Your task: Set down the listing below verbatim, but only from its first line through the line containing "Task: Open the site".
-----
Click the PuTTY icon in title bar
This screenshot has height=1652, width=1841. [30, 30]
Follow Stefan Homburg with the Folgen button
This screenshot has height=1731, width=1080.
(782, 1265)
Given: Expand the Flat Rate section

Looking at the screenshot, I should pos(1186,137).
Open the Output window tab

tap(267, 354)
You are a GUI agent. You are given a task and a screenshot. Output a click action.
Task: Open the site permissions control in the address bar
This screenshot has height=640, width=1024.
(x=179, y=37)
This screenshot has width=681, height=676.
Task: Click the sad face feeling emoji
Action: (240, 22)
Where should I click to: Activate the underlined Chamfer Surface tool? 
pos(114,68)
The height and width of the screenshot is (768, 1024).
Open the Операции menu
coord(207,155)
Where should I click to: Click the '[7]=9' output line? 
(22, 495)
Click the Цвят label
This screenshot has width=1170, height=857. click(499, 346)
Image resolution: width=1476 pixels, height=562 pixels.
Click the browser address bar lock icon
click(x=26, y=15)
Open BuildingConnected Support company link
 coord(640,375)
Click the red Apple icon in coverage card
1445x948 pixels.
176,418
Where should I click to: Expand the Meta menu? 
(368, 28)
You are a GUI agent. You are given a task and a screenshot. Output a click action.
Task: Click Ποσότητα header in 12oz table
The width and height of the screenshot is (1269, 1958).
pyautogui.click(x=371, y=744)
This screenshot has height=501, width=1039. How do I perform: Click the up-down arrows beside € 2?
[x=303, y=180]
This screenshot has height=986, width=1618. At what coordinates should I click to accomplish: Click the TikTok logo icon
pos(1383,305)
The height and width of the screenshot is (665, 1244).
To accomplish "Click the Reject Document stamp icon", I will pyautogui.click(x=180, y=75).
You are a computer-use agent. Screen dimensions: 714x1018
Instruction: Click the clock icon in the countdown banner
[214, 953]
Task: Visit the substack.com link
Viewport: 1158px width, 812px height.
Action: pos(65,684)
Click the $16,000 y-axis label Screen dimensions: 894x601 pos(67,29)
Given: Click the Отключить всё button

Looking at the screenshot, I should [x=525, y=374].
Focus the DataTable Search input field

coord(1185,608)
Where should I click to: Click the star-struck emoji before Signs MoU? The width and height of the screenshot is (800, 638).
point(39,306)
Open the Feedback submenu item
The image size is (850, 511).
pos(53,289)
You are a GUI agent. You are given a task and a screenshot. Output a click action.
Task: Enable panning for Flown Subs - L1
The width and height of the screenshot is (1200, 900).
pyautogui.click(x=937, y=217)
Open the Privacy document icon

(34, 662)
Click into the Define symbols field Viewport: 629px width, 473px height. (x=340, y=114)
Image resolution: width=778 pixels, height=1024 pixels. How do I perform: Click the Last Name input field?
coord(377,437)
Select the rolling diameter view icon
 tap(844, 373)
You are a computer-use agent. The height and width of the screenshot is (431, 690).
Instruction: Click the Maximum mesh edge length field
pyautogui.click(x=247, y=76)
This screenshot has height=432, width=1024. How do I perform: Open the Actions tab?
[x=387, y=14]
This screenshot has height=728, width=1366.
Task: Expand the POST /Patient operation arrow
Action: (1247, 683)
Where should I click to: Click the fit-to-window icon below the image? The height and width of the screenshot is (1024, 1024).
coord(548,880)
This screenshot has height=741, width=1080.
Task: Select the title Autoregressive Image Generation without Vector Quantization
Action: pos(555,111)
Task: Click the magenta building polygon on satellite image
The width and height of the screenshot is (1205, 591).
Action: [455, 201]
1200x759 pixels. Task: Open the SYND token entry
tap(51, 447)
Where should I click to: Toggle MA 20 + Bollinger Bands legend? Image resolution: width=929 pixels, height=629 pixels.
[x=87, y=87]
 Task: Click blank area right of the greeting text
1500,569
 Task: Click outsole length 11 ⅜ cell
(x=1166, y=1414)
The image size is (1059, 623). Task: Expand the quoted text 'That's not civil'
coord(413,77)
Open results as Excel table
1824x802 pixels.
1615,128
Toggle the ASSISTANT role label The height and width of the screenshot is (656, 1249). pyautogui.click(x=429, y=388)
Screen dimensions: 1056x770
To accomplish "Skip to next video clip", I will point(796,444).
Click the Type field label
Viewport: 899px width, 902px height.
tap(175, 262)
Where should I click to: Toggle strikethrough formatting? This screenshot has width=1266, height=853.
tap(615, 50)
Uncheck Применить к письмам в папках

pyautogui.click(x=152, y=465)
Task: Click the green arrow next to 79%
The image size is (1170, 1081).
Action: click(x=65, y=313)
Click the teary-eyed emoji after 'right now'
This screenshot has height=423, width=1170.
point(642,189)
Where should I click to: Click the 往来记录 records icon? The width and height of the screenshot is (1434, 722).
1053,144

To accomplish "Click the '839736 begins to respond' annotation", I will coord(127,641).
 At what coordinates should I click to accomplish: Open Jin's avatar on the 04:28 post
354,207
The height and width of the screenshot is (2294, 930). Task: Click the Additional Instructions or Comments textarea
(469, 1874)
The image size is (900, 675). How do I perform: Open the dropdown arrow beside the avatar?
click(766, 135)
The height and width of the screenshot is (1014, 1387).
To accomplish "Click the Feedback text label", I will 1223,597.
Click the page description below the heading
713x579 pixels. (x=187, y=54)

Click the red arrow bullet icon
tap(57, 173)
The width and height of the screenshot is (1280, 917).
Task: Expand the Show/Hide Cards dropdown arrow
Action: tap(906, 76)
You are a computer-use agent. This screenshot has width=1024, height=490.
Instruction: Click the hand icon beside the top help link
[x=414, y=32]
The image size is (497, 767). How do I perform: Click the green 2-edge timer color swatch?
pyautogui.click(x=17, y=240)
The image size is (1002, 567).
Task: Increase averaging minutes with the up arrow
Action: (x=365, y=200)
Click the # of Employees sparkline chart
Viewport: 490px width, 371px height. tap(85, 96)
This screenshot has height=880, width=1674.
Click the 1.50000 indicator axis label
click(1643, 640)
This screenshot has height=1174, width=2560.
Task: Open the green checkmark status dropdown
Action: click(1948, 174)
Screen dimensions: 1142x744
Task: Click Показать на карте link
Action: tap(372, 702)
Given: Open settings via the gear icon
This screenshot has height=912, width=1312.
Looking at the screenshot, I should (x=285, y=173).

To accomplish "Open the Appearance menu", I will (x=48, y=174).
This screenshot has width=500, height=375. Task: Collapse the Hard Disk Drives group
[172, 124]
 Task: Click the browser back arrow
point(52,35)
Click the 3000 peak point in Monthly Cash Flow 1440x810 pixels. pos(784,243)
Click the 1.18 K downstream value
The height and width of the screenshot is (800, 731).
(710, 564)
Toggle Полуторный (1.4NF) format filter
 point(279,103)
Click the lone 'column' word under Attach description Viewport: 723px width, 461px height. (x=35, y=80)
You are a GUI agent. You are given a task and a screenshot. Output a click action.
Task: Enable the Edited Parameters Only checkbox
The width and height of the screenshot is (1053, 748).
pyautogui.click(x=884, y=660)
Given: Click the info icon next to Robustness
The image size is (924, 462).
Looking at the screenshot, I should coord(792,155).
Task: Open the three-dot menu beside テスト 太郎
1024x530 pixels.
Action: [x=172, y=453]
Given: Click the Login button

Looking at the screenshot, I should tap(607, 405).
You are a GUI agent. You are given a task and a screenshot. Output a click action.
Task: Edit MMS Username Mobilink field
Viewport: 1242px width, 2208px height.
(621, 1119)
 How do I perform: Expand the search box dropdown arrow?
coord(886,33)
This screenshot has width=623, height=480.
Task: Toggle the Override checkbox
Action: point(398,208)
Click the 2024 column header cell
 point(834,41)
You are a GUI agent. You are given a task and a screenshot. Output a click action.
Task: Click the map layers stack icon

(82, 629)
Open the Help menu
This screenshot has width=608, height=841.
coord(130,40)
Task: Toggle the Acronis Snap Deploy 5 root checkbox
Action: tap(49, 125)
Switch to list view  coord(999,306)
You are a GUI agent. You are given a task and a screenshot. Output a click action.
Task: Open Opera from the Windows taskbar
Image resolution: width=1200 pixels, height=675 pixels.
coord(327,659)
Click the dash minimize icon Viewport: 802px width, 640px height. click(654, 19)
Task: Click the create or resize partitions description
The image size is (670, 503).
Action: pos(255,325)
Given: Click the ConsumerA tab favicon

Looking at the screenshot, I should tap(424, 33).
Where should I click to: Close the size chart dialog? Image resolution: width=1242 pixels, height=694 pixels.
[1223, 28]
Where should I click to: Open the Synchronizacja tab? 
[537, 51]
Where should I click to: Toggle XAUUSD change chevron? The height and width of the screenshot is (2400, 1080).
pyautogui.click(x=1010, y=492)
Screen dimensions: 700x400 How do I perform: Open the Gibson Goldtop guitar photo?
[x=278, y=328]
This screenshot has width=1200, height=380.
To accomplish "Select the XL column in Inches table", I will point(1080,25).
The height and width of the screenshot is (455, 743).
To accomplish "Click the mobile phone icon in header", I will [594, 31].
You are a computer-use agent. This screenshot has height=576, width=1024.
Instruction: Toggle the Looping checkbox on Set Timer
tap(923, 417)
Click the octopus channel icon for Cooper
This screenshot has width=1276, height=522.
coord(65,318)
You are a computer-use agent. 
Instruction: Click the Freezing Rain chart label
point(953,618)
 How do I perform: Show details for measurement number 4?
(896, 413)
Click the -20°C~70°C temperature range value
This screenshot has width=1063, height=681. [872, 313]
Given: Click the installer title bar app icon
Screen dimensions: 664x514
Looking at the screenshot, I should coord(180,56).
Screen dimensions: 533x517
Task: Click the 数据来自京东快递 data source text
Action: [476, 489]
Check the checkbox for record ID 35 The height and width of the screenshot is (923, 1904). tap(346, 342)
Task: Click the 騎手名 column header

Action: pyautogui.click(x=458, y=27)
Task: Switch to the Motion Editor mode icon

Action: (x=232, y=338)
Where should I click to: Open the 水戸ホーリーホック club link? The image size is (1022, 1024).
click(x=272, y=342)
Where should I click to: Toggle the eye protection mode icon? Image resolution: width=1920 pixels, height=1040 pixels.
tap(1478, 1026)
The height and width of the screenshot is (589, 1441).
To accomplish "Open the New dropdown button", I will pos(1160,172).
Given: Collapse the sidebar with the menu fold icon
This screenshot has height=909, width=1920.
-----
Written response:
Click the PuTTY icon in title bar
This screenshot has height=1652, width=1841. [30, 30]
Follow Stefan Homburg with the Folgen button
This screenshot has height=1731, width=1080.
(782, 1265)
Given: Expand the Flat Rate section

Looking at the screenshot, I should pos(1186,137).
Open the Output window tab

tap(267, 354)
You are a GUI agent. You are given a task and a screenshot. Output a click action.
Task: Open the site permissions control in the address bar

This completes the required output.